RECORDS FOR THE EXERCISE.
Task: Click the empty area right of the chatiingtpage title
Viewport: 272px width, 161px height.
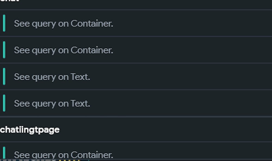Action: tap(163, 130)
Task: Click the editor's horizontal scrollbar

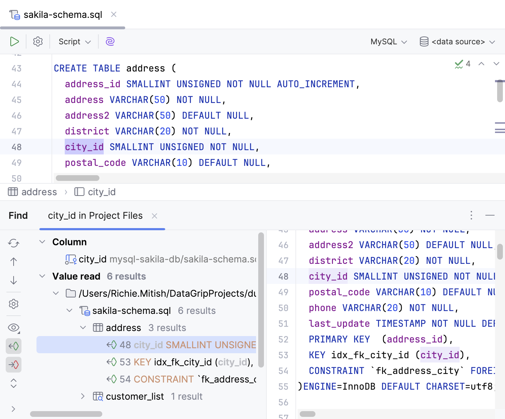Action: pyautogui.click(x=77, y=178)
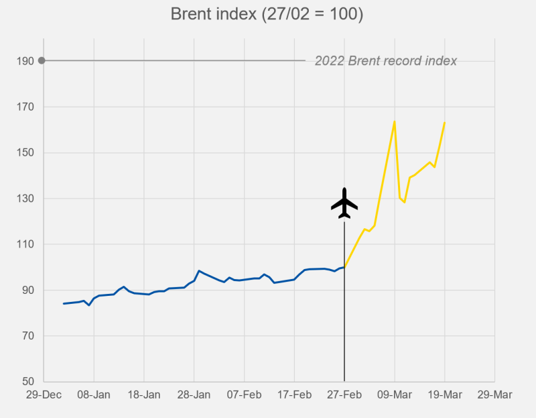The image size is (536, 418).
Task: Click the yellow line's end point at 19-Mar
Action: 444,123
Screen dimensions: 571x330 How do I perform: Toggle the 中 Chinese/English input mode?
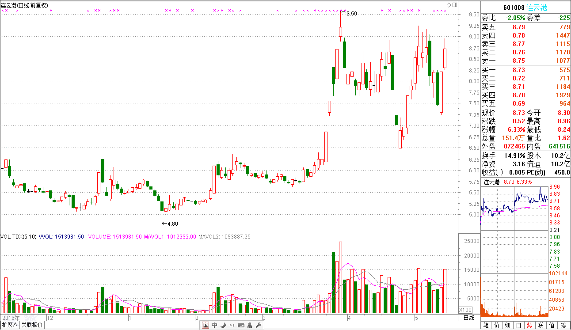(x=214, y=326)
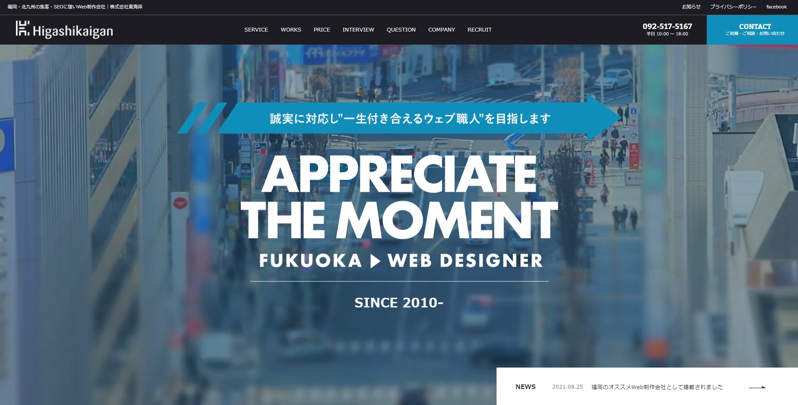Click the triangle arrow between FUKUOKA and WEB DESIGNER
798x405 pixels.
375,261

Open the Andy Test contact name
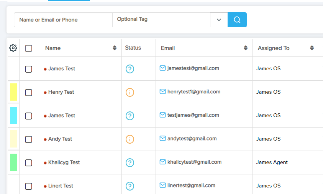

==

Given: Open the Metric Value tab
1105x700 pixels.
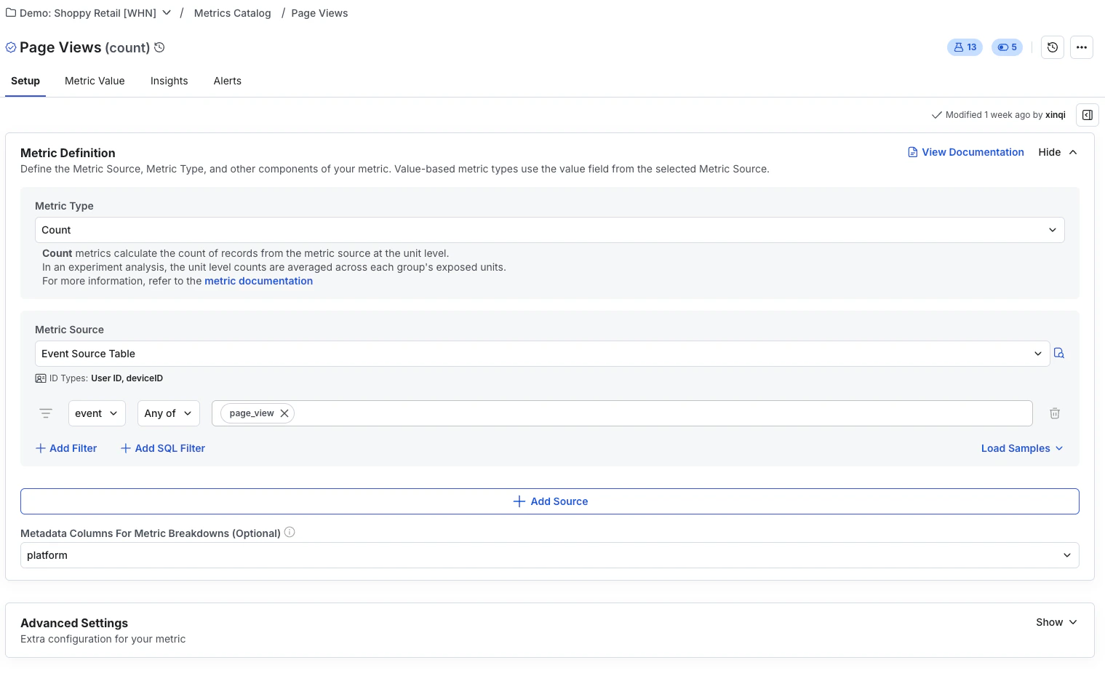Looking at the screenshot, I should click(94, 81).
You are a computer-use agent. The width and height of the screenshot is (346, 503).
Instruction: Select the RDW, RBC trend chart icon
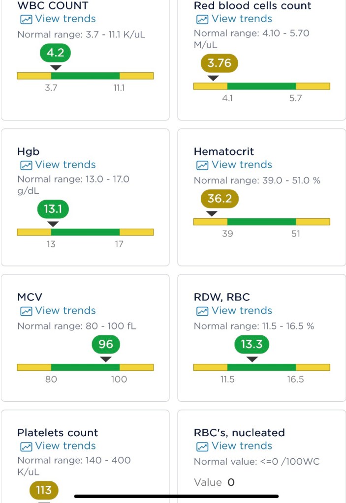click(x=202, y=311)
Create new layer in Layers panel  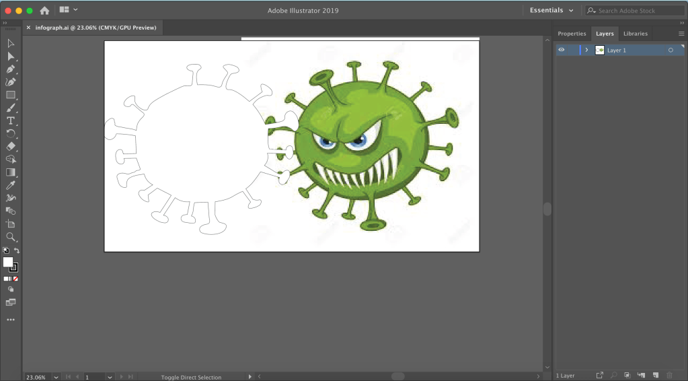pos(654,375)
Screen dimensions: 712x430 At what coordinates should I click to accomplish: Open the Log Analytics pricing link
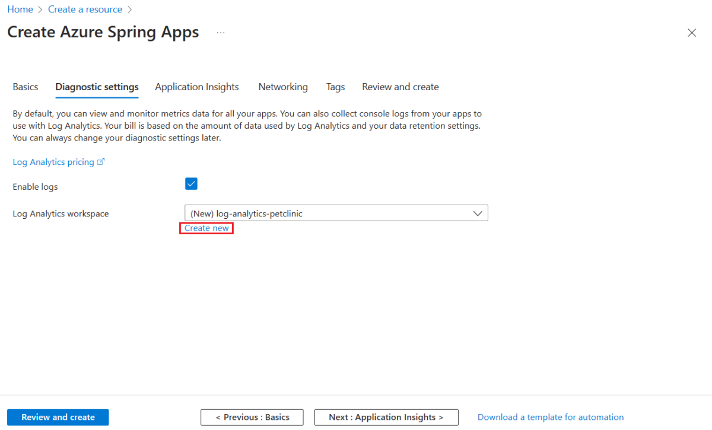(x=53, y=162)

...

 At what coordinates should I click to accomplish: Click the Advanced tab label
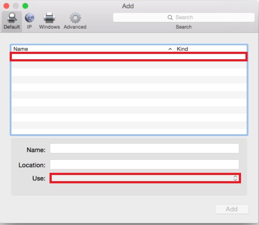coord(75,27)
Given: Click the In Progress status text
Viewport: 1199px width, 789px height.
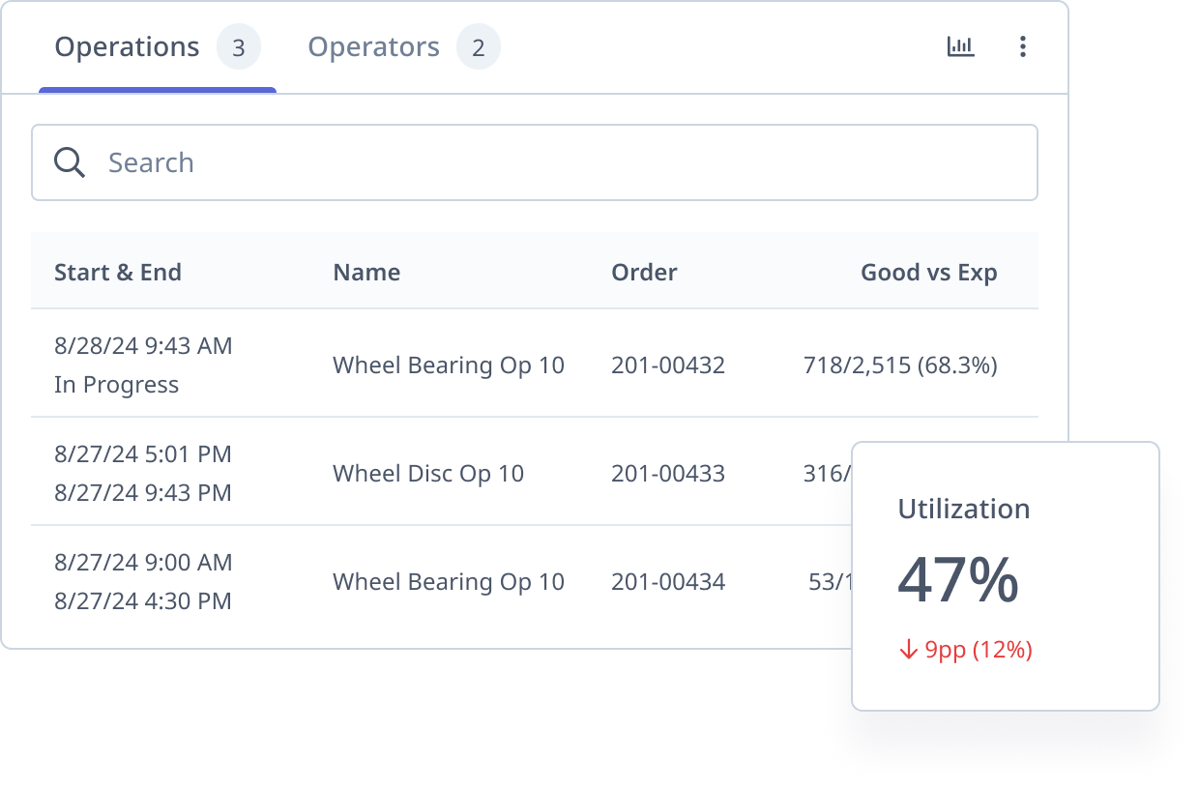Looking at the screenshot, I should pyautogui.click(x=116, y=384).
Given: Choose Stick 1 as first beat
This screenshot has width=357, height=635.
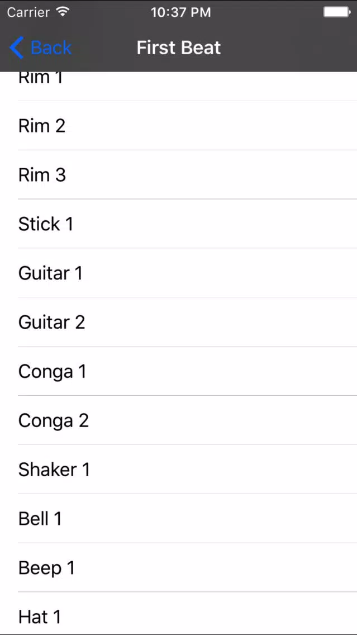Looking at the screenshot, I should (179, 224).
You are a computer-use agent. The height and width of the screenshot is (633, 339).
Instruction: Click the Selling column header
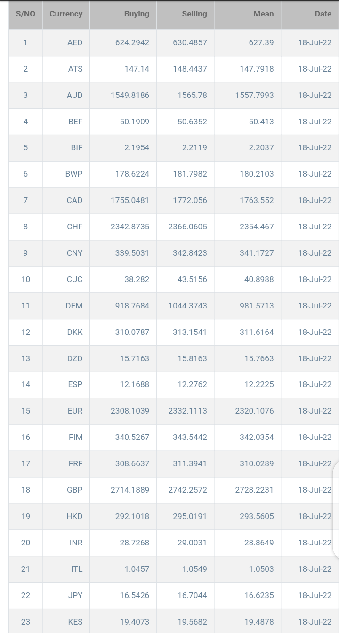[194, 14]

EXERCISE INSTRUCTIONS. Your answer should consist of the lines above that hold the word "agent".

ANSWER TO THIS TASK.
You are a computer-use agent. The width and height of the screenshot is (346, 503).
You are a computer-use agent. The height and width of the screenshot is (633, 339).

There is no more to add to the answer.